Directions for this task:
Transcribe the following entries word for word. End with the line where "Concordar e fechar (1039, 731)" appears.

╔══

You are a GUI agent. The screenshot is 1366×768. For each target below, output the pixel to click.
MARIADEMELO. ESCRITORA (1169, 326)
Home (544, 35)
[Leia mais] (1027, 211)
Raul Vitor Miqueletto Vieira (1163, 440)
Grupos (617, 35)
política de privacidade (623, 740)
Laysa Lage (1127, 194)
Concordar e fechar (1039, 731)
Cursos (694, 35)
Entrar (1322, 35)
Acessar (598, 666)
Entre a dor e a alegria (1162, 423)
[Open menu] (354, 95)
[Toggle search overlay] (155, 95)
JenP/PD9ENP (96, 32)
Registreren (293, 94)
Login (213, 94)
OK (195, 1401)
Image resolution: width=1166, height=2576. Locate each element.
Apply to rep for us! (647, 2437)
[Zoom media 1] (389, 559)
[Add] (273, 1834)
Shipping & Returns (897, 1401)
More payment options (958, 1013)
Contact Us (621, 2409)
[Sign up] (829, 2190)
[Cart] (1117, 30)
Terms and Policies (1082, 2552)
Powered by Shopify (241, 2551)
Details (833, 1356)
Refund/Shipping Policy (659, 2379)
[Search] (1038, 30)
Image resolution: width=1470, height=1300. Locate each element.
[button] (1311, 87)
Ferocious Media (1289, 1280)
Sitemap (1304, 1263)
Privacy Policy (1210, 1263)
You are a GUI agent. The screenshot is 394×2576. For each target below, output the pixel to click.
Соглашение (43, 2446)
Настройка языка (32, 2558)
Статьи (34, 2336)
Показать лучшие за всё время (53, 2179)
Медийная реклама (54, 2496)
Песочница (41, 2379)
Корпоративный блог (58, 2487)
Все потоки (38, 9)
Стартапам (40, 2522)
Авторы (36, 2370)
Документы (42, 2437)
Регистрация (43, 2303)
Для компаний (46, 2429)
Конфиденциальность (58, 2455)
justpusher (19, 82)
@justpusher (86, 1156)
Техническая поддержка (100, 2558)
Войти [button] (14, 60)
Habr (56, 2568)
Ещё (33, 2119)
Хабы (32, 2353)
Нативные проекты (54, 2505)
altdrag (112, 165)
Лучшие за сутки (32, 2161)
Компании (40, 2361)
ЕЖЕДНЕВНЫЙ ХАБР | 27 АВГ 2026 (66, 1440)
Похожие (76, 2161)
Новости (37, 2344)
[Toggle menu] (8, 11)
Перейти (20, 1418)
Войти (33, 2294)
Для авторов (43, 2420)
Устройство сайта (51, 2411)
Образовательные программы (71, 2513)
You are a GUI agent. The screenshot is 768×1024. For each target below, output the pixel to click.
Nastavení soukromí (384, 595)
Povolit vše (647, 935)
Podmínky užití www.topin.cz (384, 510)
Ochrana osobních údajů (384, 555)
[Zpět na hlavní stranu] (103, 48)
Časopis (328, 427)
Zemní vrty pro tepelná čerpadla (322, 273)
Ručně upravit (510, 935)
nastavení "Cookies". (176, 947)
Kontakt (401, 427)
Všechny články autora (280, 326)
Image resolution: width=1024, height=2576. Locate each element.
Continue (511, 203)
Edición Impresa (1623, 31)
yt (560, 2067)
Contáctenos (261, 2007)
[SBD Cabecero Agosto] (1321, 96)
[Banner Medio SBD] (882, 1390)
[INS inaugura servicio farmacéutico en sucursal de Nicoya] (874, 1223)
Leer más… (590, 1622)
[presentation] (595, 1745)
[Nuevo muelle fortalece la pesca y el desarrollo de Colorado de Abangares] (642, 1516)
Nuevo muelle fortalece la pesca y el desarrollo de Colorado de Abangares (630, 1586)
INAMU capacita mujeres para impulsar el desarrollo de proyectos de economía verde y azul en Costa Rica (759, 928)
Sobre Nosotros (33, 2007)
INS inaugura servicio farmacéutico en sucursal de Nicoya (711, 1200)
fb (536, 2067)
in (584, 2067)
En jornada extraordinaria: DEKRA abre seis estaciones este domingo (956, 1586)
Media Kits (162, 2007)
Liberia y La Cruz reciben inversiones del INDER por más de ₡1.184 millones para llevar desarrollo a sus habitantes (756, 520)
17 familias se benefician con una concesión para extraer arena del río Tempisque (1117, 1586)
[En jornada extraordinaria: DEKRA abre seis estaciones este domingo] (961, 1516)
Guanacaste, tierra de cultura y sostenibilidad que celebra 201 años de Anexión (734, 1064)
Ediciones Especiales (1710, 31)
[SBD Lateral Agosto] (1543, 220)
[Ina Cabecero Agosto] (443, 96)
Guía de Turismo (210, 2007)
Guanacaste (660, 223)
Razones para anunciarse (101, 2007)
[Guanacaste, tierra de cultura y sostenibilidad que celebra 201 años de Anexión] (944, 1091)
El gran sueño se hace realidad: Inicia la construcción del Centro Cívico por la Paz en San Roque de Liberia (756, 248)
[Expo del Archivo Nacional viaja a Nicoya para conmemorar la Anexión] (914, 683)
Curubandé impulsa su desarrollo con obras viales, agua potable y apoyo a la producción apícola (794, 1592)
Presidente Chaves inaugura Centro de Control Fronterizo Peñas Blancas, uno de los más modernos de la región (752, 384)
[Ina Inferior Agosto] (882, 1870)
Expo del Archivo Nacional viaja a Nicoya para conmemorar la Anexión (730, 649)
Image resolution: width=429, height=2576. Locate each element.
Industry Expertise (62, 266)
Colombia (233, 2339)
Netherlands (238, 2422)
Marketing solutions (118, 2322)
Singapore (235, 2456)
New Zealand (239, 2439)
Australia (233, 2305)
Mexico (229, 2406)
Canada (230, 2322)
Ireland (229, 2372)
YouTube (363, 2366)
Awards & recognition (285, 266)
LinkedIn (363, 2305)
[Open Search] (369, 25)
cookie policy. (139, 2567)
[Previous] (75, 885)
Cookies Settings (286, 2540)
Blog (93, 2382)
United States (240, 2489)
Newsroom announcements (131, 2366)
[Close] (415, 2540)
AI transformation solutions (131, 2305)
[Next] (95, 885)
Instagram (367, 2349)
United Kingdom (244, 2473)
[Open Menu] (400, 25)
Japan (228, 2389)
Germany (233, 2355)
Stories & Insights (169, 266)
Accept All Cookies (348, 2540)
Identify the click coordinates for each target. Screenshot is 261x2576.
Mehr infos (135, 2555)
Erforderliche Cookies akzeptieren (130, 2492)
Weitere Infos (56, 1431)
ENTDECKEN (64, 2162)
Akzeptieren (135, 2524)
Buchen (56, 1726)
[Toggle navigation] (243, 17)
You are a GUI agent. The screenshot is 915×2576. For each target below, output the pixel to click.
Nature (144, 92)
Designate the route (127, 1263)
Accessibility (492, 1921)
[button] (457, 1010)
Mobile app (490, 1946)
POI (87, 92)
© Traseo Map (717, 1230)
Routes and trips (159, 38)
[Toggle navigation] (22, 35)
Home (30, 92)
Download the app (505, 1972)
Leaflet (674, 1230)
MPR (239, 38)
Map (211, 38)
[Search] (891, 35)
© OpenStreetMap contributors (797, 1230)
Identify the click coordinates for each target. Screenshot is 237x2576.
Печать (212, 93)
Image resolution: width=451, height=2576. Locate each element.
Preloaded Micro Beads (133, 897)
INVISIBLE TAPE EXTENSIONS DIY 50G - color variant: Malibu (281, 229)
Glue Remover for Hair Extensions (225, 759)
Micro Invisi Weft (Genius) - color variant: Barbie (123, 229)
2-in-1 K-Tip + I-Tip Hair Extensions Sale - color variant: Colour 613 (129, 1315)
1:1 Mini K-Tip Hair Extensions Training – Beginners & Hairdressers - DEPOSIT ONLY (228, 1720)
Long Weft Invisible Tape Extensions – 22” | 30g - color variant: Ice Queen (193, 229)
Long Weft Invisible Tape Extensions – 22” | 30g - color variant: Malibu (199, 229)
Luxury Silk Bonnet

╚══

Answer box:
You are a GUI agent. The screenshot is 1366×768. For each target below, output the pixel to click.
MARIADEMELO. ESCRITORA (1169, 326)
Home (544, 35)
[Leia mais] (1027, 211)
Raul Vitor Miqueletto Vieira (1163, 440)
Grupos (617, 35)
política de privacidade (623, 740)
Laysa Lage (1127, 194)
Concordar e fechar (1039, 731)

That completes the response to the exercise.